After plunging the toilet AGAIN, we did just that.  We had a lovely Christmas.  We were too late for breakfast (I ate something at home, then had a snack at Mom and Dad’s house), but we opened some presents.  Then we went to my sister Cheryl’s house for a Christmas feast.  She really outdid herself, offering an excellent repast.  We opened some more presents, had an especially yummy dessert, then Steven and I took off, in case we needed to plunge and purchase more drain unclogger.

We flushed with high hopes, then plunged in despair. However, I noticed it plunged much more quickly this time.  We flushed and plunged again.  I suggested we keep flushing and plunging, since I really did not want to show my face at Rite Aid again.  It worked!

Is anybody surprised that I just got 700 words out of a clogged toiled (someone will say, “700 of your words?  No wonder the damn thing was clogged!”) (you know who you are).  Merry Christmas!

 

Crime for Christmas

Thank God for Snapped on Oxygen!  There I was, listening to Christmas music while trying to get presents together, and all of a sudden I just couldn’t take the Christmas!  I wanted murder!  Oh dear, that didn’t sound very good, did it?  I was going to post this as my Facebook status when I thought it might do for a blog post.  Perhaps it is too macabre and unseasonal a thought for either venue.

So this was going to be a Scattered Saturday post, or perhaps a brief shout-out to Heidelberg Bakery, where I went first thing this morning. It’s just going to be one of those Posts About Why I Can’t Write a Post Today.   I think my post-Christmas letdown came early, so folks who are still high on the fa-la-la might want to skip this one.

Christmas Eve used to be my favorite day of the year.  I realized today that this is no longer the case.  And, you know what?  As soon as I typed those last two sentences, I no longer wanted to kvetch.  Why should I rain on everybody else’s holidays?  That’s more of a job for Ben’s Bitter Blog.  I wouldn’t like to horn in on his territory, although there might yet be room in the bitter pond, even with the incredible number already there.

The fact is, writing is working its usual magic.  Putting words on the keyboard (paper works, too) is putting me in a better mood.  I DO love Christmas!  And I love Christmas Eve!
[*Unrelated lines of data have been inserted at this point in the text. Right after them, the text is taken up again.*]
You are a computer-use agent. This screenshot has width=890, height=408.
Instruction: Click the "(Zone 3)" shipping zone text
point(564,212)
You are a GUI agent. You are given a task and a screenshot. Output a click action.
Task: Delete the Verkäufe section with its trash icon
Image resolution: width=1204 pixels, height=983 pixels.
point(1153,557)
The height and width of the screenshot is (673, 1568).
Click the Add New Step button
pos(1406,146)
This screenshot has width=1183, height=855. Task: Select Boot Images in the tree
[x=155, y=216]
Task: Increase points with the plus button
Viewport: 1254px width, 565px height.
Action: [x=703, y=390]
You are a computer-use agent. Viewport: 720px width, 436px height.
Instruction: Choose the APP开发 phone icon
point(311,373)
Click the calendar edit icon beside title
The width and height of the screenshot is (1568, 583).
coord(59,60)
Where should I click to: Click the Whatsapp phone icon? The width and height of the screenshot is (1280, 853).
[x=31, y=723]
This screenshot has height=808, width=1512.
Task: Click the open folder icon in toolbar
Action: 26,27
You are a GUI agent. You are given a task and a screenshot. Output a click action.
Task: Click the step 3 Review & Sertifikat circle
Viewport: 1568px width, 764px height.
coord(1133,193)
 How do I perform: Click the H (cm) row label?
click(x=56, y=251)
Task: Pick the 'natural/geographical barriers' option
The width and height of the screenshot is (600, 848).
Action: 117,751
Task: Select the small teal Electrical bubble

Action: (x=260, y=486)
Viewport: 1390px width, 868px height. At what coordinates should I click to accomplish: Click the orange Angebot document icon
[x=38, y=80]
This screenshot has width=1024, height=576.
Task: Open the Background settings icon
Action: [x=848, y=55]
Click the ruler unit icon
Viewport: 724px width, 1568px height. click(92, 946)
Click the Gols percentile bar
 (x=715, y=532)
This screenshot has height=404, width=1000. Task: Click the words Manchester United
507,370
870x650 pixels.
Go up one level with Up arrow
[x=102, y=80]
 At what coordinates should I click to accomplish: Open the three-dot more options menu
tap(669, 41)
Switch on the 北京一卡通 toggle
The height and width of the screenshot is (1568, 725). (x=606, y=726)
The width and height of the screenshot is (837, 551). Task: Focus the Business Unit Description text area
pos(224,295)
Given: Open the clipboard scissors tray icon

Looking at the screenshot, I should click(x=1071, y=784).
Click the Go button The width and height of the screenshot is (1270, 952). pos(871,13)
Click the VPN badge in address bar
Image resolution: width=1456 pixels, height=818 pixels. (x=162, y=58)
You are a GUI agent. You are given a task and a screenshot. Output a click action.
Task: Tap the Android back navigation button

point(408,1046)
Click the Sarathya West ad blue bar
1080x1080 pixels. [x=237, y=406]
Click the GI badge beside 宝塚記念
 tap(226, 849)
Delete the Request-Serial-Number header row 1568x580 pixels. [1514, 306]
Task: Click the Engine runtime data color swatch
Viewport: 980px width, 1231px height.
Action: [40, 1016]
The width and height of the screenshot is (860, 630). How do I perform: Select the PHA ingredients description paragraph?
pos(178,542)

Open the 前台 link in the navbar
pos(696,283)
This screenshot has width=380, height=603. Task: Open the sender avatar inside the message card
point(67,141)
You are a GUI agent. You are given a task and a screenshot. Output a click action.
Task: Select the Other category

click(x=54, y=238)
And I love watching true crime shows!  I’m going to write a murder mystery that takes place at Christmas-time.  In the meantime, Merry Christmas to all my readers, or Happy Hanukkah, or Happy Saturday.  I hope your December 24 is grand.

(Although I guess my WordPress site is going to say this was posted on the 25th.  I am always off kilter.)

 

Last Minute Lame

Earlier today I posted on Facebook, “Let’s face it:  If it weren’t for the last minute, I’d never get anything done.”  I got more Likes on my earlier post of “Merry Christmas Eve Eve.”  I thought a friend of my sister’s had come up with Christmas Eve Eve back in the 1970s.  Imagine my surprise to see many people and businesses saying it today.  I guess it is the sort of thing anyone might logically come up with.  I may even have thought of it myself, if I hadn’t have heard Margaret say it first.

Anyways, welcome to Lame Post Friday.  I spent a good part of today running around trying to get my Christmas shopping done.  Is there a word that means, like, unorganized but really REALLY unorganized?  That’s me.  And I’m even worse lately.  I’m going to blame middle age and menopause (although this time of year those hot flashes can really come in handy).  I don’t know what my excuse has been up till now, but there is no point in dwelling on the past.

Every Christmas, it is the same thing:  big plans followed by deciding to be content with whatever I manage to get done.  It’s really not a bad way to celebrate the season.  As long as I get to spend some time with family and friends, see some Christmas decorations (I’m especially living for lights on people’s houses this year), hear some Christmas music (I recently discovered Pentatonix; great Christmas CD!), do a little something for somebody else, and maybe drink a little wine, I am reasonably content.

Tomorrow is Christmas Eve, my favorite day of the year.  Oh dear, now the pressure is on to enjoy it!  What’s that all about?  Can’t I just enjoy something? That’s too deep of a question to get into now.  I think I’ll have a little wine.  Merry Christmas Eve Eve, everyone.